Meteorological history
- Date: May 25, 1955

F5 tornado
- on the Fujita scale
- Highest winds: 261 to 318 mph (420 to 512 km/h)

Overall effects
- Fatalities: 80
- Injuries: 273
- Damage: $2.225 million ($26.7 million in 2025)
- Part of the Tornadoes of 1955 and 1955 Great Plains tornado outbreak

= 1955 Udall tornado =

Tornado in Kansas and Oklahoma, US

On May 25, 1955, an extremely violent tornado moved across southern Kansas and northern Oklahoma, destroying the town of Udall, Kansas. The tornado would be the deadliest in Kansas history. In total, 75-77 residents of Udall were killed and 270 were injured, with a total fatality count of 80, and a total injury count of 273. About 70% of the population of Udall was killed or wounded. Prior to the touchdown of the Udall tornado, another F5 tornado produced by the same storm hit Blackwell, Oklahoma.

== Meteorological synopsis ==
During May 25, a maritime Tropical (mT) air mass pushed northward through Oklahoma, covering the entire state by 6:30 P.M. At that time, a low-pressure area was situated over the Oklahoma Panhandle. The lifted index value was between -9 and -11 in Oklahoma and Kansas. Scattered thunderstorms occurred throughout the day in western Oklahoma, with damaging winds and hail reported. Earlier in the day, an F4 tornado had killed two people.

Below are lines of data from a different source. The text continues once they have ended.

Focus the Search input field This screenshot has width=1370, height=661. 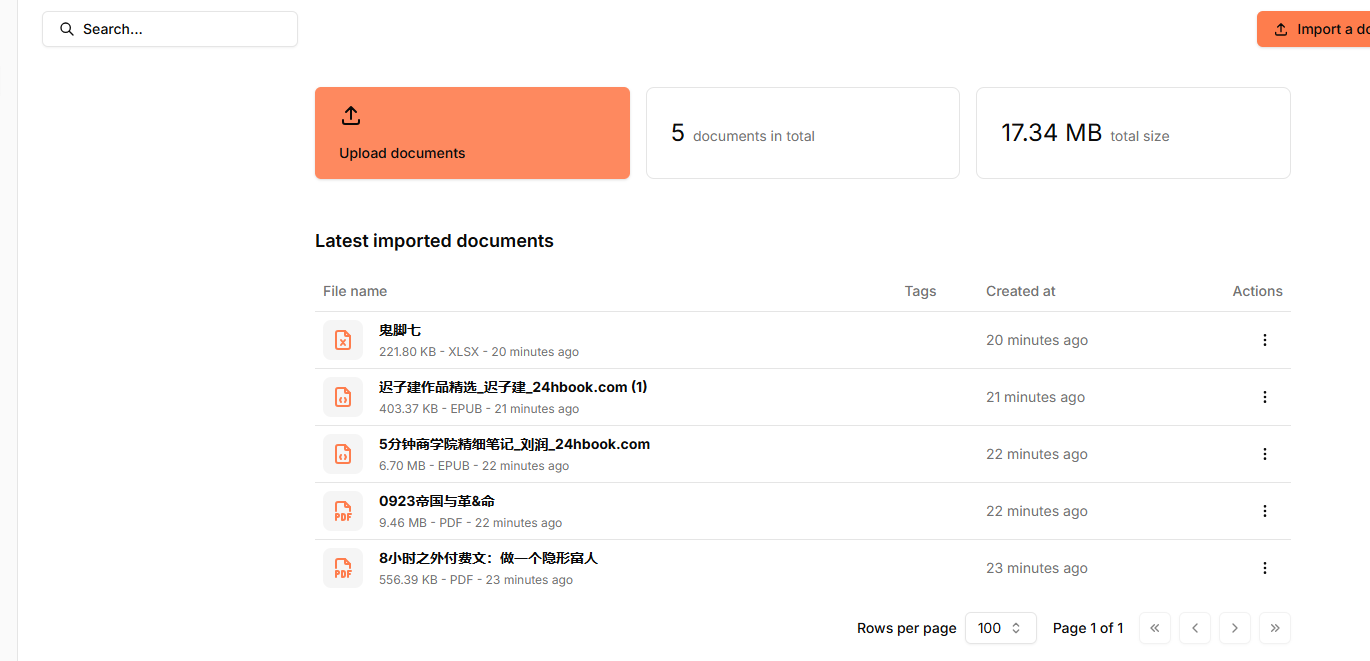pyautogui.click(x=170, y=29)
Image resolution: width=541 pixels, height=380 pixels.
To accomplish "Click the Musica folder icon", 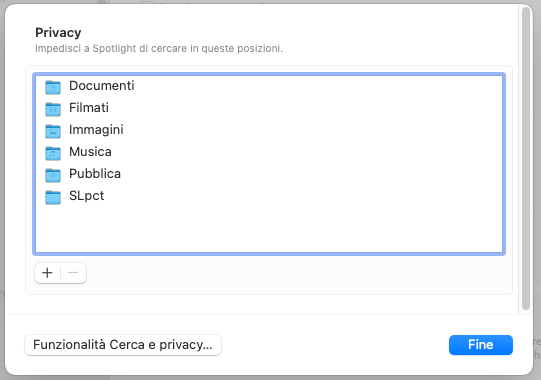I will [53, 153].

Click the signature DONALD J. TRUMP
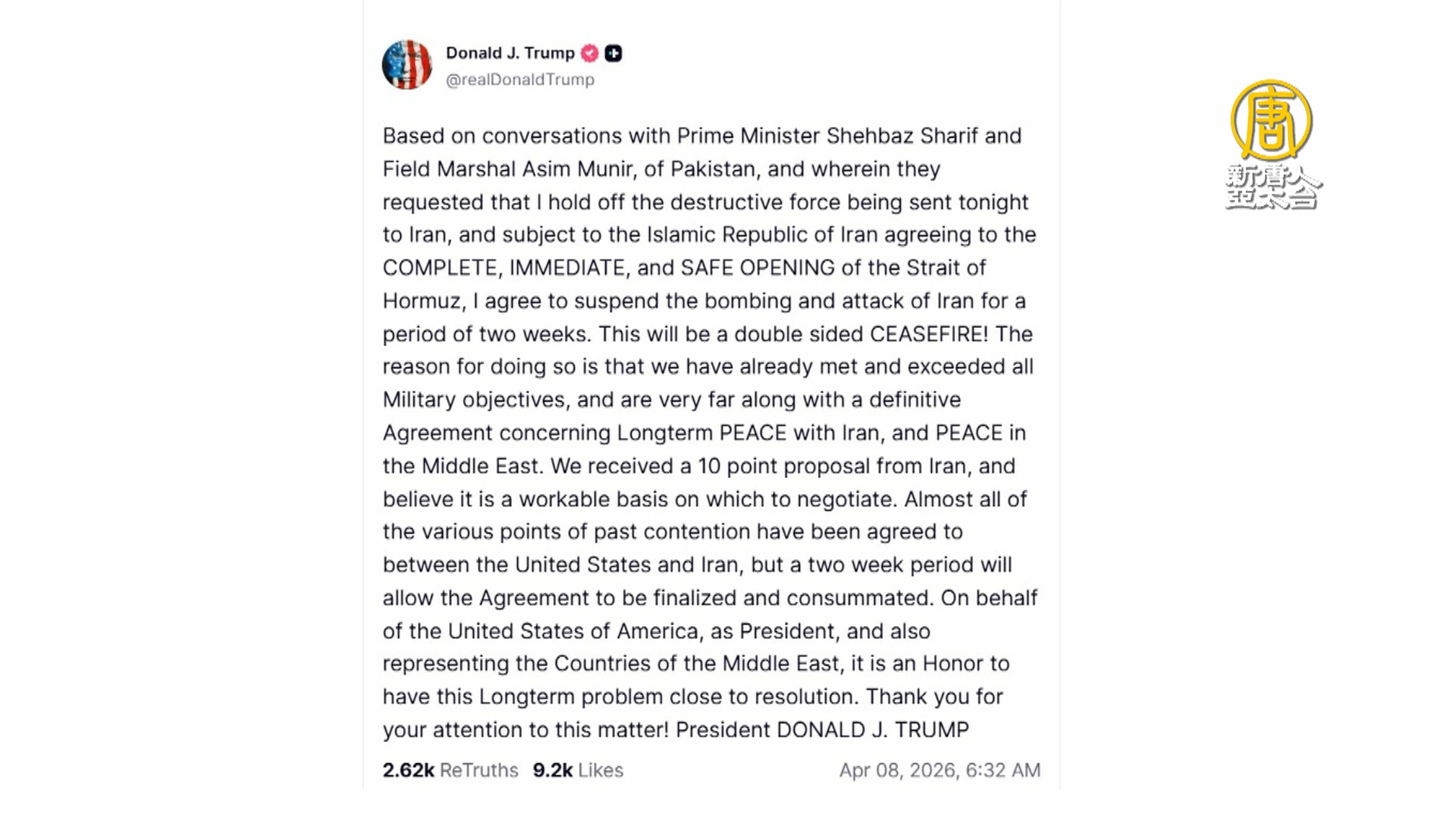click(872, 730)
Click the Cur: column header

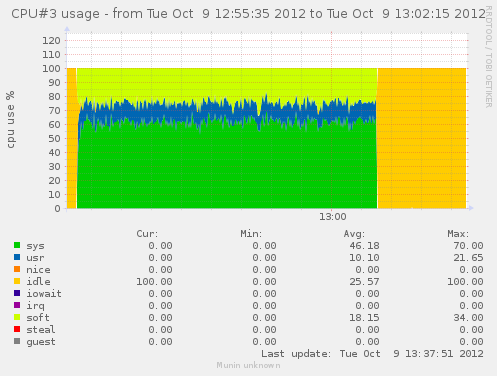tap(147, 234)
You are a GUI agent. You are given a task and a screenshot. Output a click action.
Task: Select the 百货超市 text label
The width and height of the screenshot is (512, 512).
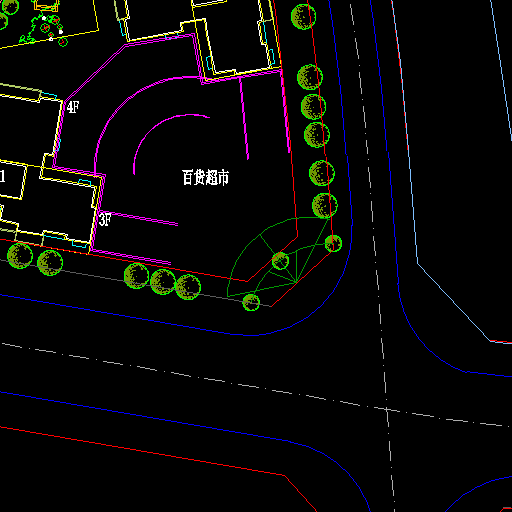205,177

Two separate severe weather warnings were issued in the area in the afternoon. However, due to technology at the time, TV stations showed no indication of the impending danger. The supercell that produced the Udall tornado was first spotted on radar north of Oklahoma City at around 6:50 P.M. It would first produce an F5 tornado that would hit Blackwell, Oklahoma, before going on to produce another F5 that would devastate the town of Udall, Kansas.

== Tornado summary ==
About 30 minutes after producing the Blackwell tornado, the same supercell produced this large and violent and long-tracked tornado just east of the first tornado track near the Kansas/Oklahoma border. It proceeded northward across Sumner and Cowley Counties. The town of Udall was especially hard hit with F5 damage that included the disintegration of numerous structures and homes all across the town. Even the town's water tower was toppled. The funnel, about 1300 yd wide, hit Udall at around 10:30 p.m. CDT. Half of the town's population was killed or injured. Numerous homes and businesses were destroyed, many of which were swept away, including a 30-by-40 foot concrete block building that was obliterated, with the foundation left mostly bare of any debris. Vehicles were thrown hundreds of yards and mangled beyond recognition, including a pickup truck that was wrapped around a tree and stripped of everything but its frame and tires. The Udall public school building sustained major damage, with beams snapped and blown away. The tornado later dissipated after traveling over 50 mi from the Oklahoma border to southeast of Wichita.

Almost immediately, volunteers and rescue workers descended into the darkness to aid the survivors. Ambulances and automobiles of all kinds rushed the growing numbers of injured to hospitals in three neighboring towns. The closest hospitals were William Newton and St Mary's Hospitals, 17 miles southeast in Winfield, the former of which took in 129 patients that night. Several were taken to St Luke's Hospital in Wellington, 23 miles to the southwest, while the remainder were taken to three hospitals in Wichita to the northwest.

== Aftermath ==
This tornado was the deadliest in the state's history. In Udall, 75-77 people were killed, and 270 were injured, which meant that about 70% of Udall's population were casualties of the tornado. Damage totals were over $2 million, with only one building in the entire town remaining habitable after the tornado. The Udall tornado sparked changes in the issuance of tornado warnings and technology. Comparisons have been drawn with the Greensburg tornado, with improved technology and information relaying being credited with the relatively low death toll in Greensburg.